Thank you for taking part in our fundraising survey!

Thank you everyone for undertaking our recent fundraising survey. This survey gave us the opportunity to gauge our donors and supporters views on how we are performing as a charity.

We really appreciate everyone who took part, and would love to share the results with you.

Please read on for a summary of the key findings:

  • 56% of participants had donated to Kids Club Kampala and of those who had, one-off donations and child sponsorship were the two main avenues through which people had given.
  • Regular donations to general running costs were identified by respondents as KCK’s biggest need (62%) followed by child sponsorship (23%) and regular donations to specific projects (13%).
  • Of those who had donated, a substantial proportion (67%) were very satisfied and a large percentage (30%) said they were satisfied with the information they had received concerning where their donations are going.
  • Regarding the reasons that people chose to donate to KCK, respondents mentioned trust, financial transparency, value for money, efficiency - “I believe that the charity is being run in the way I would run a charity (i.e.
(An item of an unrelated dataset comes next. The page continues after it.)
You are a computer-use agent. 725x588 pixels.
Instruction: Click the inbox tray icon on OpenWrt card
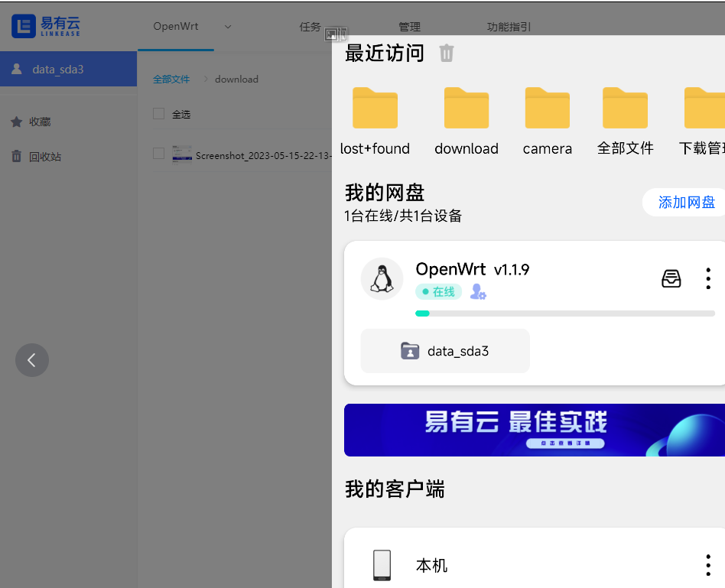click(671, 278)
I feel the donations are being utilised to maximum effectiveness;” good communication and meeting the need - “KCK works with the poorest communities in the slums of Kampala where few other charities will go.”
  • The majority of KCK supporters said that they prefer to keep up to date with Kids Club Kampala news through our monthly newsletter, followed by social media and then word of mouth. 
Image A (left) and Image B (right)

Image A (left) and Image B (right)

  • Maintaining the dignity of beneficiaries is one of our primary concerns and it was pleasing to see that respondents displayed evidential preference (75%) to the happy and upbeat image (image B) rather than the sad image of a suffering child (image A).
  • Participants criticised image A for inducing guilt, desensitizing issues, and being “depressing and using a child's emotion like that is abusive and morally incorrect.”  For those who choose image B, they said that it evoked a more positive and empowering emotion “It sums up the hope of happiness for these children that my donation can contribute to” and that it showed that the charity is working to bring about positive change “I would have the impression that the charity is having a positive impact.
  • As demonstrated by the below figure, a substantially large proportion of participants (83%) viewed charities overall in a positive light. 
  • Respondents articulated strong viewpoints regarding charity fundraising practices overall and offered a variety of suggestions of how they can be improved in delivery. Some of the biggest complaints included the feeling of being forced into giving money through “aggressive sales tactics”, fears that charities paint a distorted representation of developing countries owing to the “dramatisation of poverty through adverts” and worries that money was not reaching beneficiaries.
  • Suggestions for improvements included a greater use of social media as it was deemed less invasive by some, whilst others advocated for a reduction in the level of communication that charities have with the public.  Some suggested that ensuring transparency and accountability was vital for gaining donors’ trust and thus “providing financial statements on the web” could help.  There was a suggestion for visiting charities in person and the possibility of charities organising more events.

Thank you for taking part in the survey, the results are really useful to us and I hope you enjoyed reading our findings!